神隠しの少女 | ナノ






「さて、準備は良いな!」
「いえっさ―」

にこにこと元気なジョセフおじいちゃんに対し棒読みで返す私を見ながら貞夫パパ(こう呼ぶことが決まりました)が苦笑している。それに対しジョセフおじいちゃんが突っかかっている。…うるさい舅は嫌われるよ?
そんな二人を横目に荷物を預けて、見送りに来てくれた人に頭を下げる。学校の友達が涙ぐみながら別れを告げてくれた。寂しいけどこうして泣いてもらえるってなんか嬉しいね。それでもそろそろ切り上げようかと思った時ディアボロに手招きされた。
誘われるままに人の輪から離れると、ディアボロが酷く真剣な顔になる。

「お前に、言っておくことがある」
「…なに?」
「あの事件の時、俺はお前の為になら他の誰かを切り捨てると言ったな」
「うん。…覚えてるよ」

私の、覚悟を決めさせてくれた大切な思い出だ。

「それは、これから絶対に変わらない。…何かあったらちゃんと頼れよ」
「…ありがと。ディアボロも、たまには頼ってね」
「マリカに頼れる所があるか?」
「ひっどいなー」

二人で顔を見合わせて笑う。次会えるのは何時だろうか。近い未来かもしれないし、長い長い時間が必要になるのかも知れない。でも、また必ず会えると信じているから。

「…じゃあ、行ってきます」
「ああ、行ってこい」

手を打ち合わせて、互いに背を向けた。格好つけ過ぎたかな、なんて苦笑して。けれど、彼の背中が微かに、しかし確実に震えているのを知っているのは私だけでいいんだろう。

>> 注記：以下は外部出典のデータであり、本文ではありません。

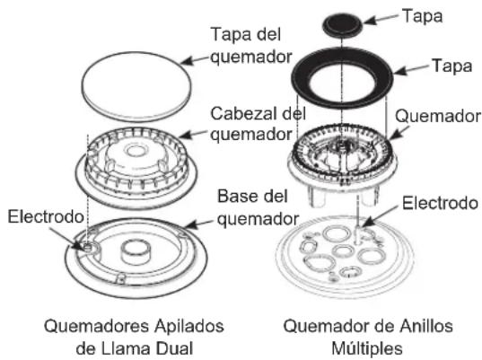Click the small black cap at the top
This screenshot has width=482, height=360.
click(343, 25)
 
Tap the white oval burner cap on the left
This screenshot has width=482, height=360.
click(136, 86)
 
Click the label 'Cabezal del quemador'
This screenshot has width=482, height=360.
click(258, 124)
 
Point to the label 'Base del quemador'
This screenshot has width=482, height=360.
click(258, 207)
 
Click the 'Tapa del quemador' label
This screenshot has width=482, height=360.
click(250, 46)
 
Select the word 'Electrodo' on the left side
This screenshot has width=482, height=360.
click(46, 216)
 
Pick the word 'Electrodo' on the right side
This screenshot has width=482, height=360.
click(440, 203)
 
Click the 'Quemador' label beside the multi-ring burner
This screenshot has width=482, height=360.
click(438, 116)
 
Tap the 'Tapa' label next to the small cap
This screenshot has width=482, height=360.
click(423, 16)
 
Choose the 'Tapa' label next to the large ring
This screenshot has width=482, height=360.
click(451, 66)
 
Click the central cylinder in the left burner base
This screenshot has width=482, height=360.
click(136, 252)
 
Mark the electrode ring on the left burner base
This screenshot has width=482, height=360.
click(88, 247)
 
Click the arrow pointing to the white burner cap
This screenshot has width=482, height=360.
click(195, 60)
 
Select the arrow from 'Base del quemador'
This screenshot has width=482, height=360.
click(199, 224)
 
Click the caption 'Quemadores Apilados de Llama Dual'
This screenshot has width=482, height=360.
click(134, 338)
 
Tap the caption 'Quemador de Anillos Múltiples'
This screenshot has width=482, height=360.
click(368, 338)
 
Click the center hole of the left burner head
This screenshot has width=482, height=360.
click(136, 151)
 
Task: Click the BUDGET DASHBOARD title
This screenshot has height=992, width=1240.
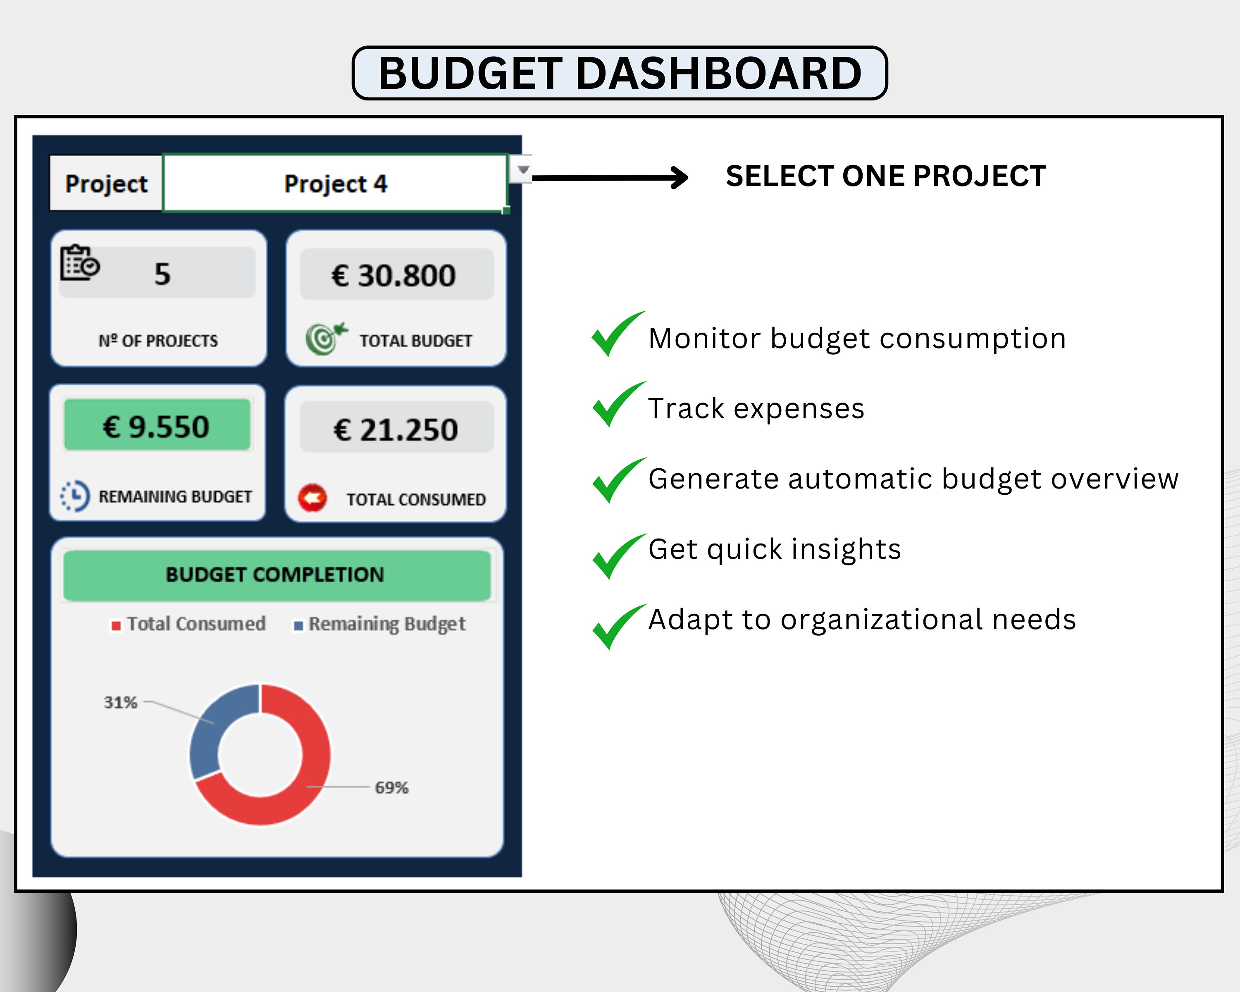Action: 620,73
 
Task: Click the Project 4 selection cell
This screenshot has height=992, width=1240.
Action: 335,184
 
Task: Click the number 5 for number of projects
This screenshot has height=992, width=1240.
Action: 162,273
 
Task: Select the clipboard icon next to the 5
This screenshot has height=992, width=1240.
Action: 79,263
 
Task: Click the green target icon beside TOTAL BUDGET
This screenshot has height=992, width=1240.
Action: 326,338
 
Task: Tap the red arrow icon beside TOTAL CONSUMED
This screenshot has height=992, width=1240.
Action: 312,498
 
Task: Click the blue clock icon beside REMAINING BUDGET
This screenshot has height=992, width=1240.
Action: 75,496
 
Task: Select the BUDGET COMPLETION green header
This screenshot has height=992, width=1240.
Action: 276,575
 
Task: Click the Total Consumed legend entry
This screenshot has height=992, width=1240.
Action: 188,624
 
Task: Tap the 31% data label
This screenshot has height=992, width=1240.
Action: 120,702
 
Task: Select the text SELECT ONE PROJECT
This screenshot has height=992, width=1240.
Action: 885,176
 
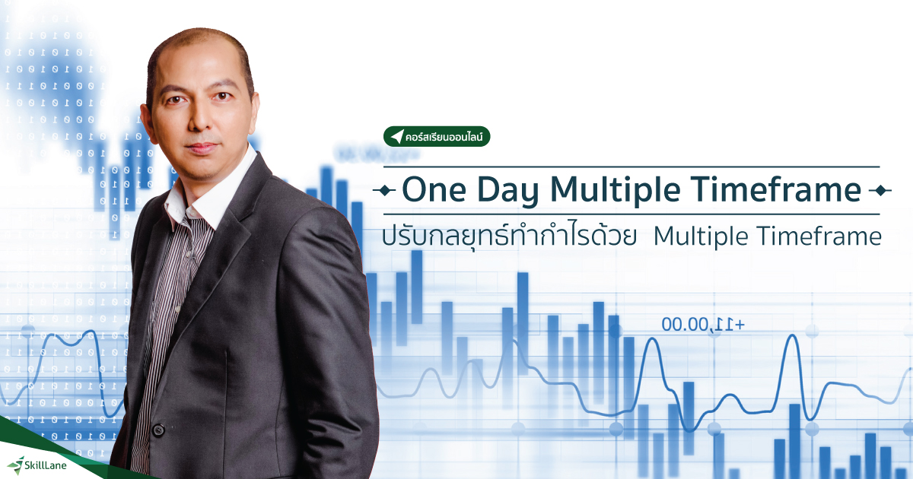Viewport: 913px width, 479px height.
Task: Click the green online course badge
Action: coord(437,137)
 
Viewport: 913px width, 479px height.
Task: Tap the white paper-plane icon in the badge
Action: coord(396,137)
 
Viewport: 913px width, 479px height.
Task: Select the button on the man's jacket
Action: coord(158,430)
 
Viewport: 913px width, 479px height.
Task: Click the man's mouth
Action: coord(201,148)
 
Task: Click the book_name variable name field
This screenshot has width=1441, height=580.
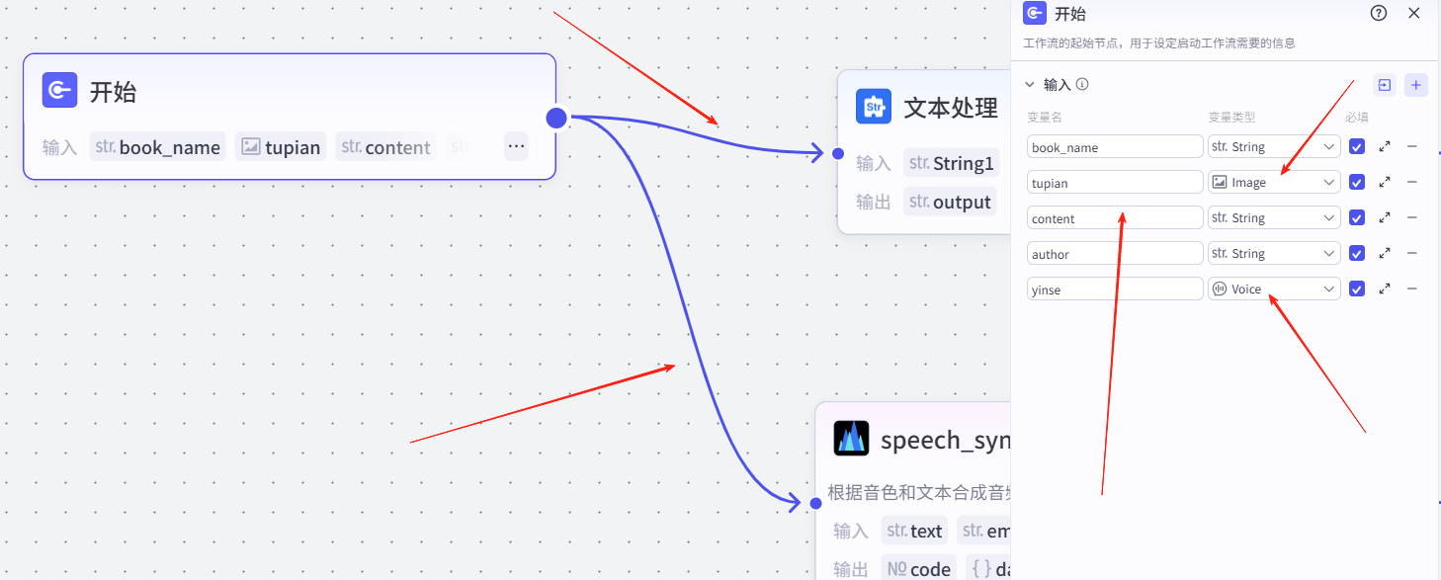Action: coord(1114,147)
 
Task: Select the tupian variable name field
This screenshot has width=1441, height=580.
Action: coord(1114,183)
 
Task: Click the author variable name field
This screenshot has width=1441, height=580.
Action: coord(1114,254)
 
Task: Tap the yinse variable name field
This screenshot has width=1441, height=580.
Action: coord(1114,290)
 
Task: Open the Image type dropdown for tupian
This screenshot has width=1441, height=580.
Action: coord(1274,183)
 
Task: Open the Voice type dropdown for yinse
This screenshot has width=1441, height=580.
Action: coord(1274,290)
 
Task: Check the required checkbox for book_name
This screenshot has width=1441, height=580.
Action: coord(1357,147)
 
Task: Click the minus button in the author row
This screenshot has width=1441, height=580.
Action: coord(1411,254)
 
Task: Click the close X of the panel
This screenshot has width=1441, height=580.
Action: coord(1414,14)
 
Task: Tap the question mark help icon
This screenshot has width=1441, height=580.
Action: coord(1379,14)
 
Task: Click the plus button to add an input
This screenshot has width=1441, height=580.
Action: coord(1416,85)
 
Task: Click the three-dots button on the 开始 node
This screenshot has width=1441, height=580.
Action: coord(516,146)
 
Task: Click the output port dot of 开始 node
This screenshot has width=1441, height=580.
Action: coord(556,118)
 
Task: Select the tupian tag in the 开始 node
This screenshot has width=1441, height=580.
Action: coord(281,147)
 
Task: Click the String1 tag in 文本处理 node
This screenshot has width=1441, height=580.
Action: coord(951,163)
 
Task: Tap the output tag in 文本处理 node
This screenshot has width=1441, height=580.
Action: coord(949,202)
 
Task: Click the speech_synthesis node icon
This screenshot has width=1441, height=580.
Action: coord(851,438)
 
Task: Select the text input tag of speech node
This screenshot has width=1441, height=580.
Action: coord(914,531)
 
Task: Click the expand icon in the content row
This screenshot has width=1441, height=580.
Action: coord(1385,218)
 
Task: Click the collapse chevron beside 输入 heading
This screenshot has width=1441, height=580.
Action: coord(1030,85)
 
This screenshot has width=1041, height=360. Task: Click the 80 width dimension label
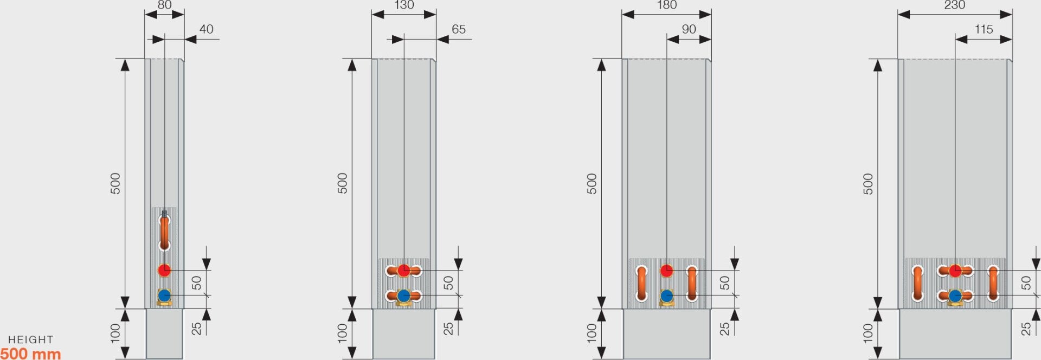[164, 5]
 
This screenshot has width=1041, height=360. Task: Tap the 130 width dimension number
[404, 5]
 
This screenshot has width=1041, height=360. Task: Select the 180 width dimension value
[666, 5]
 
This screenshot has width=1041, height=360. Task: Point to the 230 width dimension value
[954, 5]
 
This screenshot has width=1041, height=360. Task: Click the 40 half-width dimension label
[206, 29]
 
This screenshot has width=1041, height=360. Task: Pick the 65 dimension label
[458, 29]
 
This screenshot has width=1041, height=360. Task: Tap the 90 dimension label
[689, 29]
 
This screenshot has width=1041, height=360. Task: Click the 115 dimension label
[984, 29]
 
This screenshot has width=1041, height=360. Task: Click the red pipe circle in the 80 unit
[164, 270]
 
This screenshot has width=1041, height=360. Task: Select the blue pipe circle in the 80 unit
[164, 295]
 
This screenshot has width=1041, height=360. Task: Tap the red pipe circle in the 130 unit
[403, 270]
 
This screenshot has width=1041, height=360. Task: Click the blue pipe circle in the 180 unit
[666, 296]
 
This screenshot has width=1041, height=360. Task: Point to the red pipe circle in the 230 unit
[955, 270]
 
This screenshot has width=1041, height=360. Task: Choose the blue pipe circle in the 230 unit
[955, 296]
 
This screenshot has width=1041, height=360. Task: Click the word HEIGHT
[30, 340]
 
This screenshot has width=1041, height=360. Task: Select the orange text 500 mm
[30, 353]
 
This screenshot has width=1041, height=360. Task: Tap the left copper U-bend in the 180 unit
[641, 283]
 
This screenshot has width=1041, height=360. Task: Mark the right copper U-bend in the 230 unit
[993, 283]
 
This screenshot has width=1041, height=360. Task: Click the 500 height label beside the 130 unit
[343, 183]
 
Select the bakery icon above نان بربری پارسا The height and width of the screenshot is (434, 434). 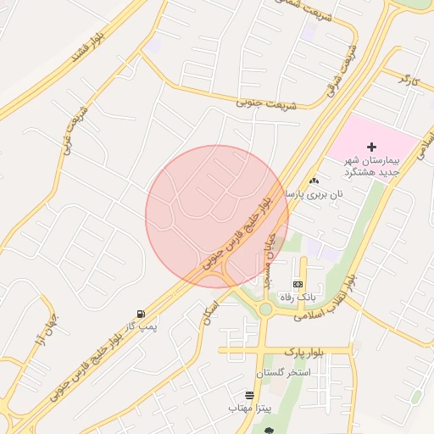click(314, 181)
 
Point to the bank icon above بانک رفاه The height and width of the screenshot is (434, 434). click(298, 284)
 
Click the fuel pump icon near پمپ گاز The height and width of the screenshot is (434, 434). click(140, 314)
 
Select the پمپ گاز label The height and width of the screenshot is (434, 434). click(137, 326)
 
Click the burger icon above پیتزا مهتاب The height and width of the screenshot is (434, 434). click(249, 395)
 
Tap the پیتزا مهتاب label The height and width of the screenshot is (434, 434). click(248, 409)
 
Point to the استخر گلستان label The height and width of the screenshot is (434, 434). click(283, 373)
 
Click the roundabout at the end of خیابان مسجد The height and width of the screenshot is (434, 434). click(265, 309)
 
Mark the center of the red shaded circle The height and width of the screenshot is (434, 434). click(217, 216)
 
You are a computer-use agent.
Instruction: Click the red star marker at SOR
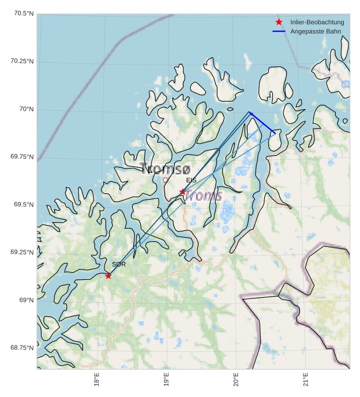tap(108, 276)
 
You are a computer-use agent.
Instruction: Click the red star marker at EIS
tap(182, 192)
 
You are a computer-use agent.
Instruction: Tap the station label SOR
tap(119, 264)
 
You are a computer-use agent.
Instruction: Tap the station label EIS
tap(191, 181)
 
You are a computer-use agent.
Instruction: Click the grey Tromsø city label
tap(165, 169)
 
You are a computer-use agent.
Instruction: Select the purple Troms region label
tap(204, 196)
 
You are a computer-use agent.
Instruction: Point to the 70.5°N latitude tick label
tap(22, 13)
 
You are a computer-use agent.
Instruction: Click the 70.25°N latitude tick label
tap(22, 61)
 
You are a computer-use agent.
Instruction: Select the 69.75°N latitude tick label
tap(22, 157)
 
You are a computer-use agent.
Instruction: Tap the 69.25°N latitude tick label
tap(22, 252)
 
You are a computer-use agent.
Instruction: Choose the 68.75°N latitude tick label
tap(22, 347)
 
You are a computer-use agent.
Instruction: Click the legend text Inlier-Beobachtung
tap(317, 22)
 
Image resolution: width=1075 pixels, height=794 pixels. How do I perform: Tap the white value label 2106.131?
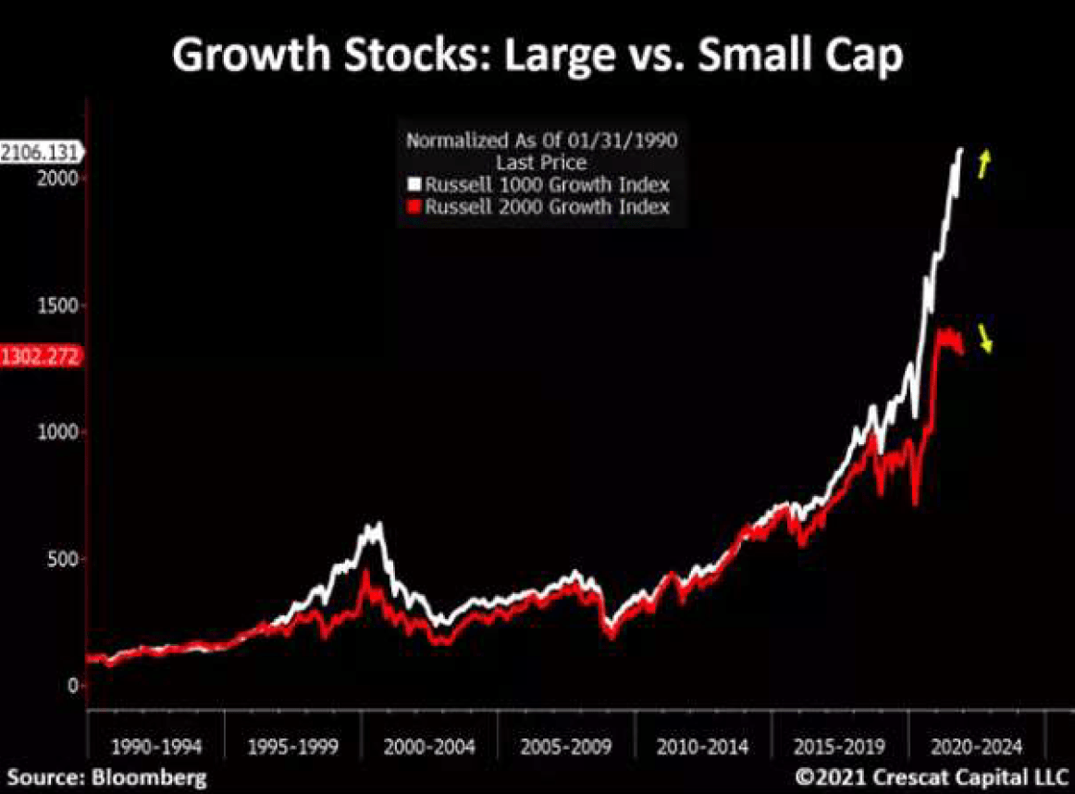tap(41, 152)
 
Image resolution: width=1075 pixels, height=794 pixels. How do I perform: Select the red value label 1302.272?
tap(41, 355)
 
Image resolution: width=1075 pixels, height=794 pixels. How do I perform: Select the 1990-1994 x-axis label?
tap(155, 746)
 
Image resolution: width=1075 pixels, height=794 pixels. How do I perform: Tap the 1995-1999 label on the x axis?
tap(293, 746)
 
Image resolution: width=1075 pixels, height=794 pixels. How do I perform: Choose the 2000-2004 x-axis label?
tap(429, 746)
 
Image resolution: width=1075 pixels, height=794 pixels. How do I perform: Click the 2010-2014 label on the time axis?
tap(703, 746)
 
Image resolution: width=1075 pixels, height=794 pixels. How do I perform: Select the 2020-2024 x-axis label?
tap(977, 746)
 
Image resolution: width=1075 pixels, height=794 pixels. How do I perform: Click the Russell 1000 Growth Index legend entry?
tap(546, 184)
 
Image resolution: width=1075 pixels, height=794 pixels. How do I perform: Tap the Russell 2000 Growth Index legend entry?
tap(546, 206)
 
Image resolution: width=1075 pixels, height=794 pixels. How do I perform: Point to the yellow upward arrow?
tap(985, 164)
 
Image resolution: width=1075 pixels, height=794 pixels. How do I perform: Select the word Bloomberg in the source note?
tap(148, 775)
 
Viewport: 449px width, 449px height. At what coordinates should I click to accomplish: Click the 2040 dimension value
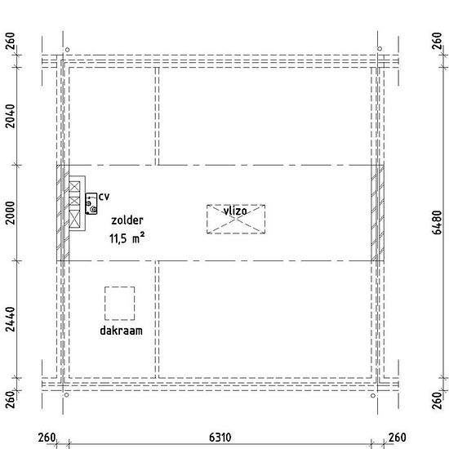coord(11,116)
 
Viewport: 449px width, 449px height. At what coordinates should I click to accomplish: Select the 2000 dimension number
coord(11,213)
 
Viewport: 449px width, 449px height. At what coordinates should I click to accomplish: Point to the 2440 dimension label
coord(11,319)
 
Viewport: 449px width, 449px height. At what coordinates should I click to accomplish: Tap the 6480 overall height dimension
coord(437,223)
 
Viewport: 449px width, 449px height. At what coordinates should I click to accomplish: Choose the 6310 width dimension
coord(220,438)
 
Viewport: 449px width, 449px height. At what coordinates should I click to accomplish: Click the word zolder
coord(127,220)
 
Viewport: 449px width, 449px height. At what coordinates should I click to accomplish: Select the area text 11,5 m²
coord(127,238)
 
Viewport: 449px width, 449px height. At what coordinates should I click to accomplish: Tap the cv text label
coord(104,197)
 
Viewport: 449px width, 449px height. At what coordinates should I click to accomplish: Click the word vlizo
coord(235,211)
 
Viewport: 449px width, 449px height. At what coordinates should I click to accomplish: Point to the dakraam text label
coord(121,331)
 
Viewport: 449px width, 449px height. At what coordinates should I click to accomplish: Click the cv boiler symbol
coord(91,203)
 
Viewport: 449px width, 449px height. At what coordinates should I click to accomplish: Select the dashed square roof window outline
coord(120,303)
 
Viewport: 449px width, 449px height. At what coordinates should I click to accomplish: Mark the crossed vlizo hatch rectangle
coord(236,219)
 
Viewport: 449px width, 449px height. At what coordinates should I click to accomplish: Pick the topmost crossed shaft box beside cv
coord(74,187)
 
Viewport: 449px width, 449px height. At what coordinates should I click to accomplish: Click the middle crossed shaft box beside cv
coord(74,201)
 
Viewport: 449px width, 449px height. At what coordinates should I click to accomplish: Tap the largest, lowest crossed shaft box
coord(74,219)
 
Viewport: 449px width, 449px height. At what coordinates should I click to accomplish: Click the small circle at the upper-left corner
coord(67,50)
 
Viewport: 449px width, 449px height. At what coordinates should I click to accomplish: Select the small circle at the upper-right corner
coord(380,49)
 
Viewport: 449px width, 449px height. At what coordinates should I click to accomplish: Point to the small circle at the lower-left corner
coord(66,395)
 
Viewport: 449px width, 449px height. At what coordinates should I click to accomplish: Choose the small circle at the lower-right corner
coord(373,396)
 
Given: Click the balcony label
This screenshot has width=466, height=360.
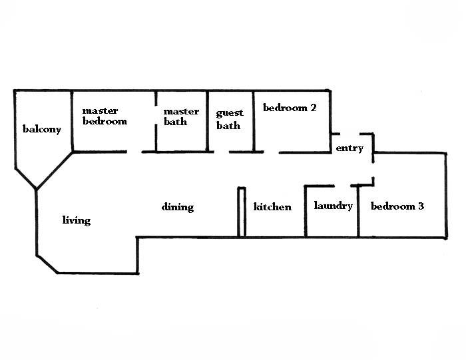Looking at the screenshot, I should (42, 129).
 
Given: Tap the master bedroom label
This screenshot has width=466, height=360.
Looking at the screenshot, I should (105, 116).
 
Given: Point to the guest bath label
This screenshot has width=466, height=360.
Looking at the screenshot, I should (230, 119).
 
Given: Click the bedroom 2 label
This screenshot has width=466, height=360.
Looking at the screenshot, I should (290, 108).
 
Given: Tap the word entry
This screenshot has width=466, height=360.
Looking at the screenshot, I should (350, 148).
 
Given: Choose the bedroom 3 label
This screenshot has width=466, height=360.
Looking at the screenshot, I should (397, 206).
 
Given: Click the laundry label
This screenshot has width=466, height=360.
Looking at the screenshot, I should (333, 206).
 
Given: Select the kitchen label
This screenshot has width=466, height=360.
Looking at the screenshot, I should (272, 207).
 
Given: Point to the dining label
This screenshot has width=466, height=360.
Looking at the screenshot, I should (178, 207).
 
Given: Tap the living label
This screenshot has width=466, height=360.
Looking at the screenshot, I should (77, 220).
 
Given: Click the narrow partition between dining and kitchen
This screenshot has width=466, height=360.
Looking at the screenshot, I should (242, 212).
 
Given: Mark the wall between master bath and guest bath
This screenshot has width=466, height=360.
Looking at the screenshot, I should (207, 121).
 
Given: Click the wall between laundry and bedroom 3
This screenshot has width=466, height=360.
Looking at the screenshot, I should (359, 211).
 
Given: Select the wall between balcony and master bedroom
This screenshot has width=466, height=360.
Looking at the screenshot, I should (71, 121).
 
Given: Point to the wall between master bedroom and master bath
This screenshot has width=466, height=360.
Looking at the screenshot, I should (156, 121).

皆に別れを告げて飛行機に乗り込む。…ファーストクラスって贅沢しすぎだと思うよブルジョワジーめ。
目を閉じると瞼の裏に色々なものが映し出される。それは愛しかったり棄ててしまいたかったり。ここでの思い出は沢山あり過ぎて困ってしまう。それでもきっと、忘れる事はない。

目を開いた先にはこちらに笑いかけるが美丈夫が二人。新しい思い出の一ページ目としては上出来すぎるな、と笑いが零れた。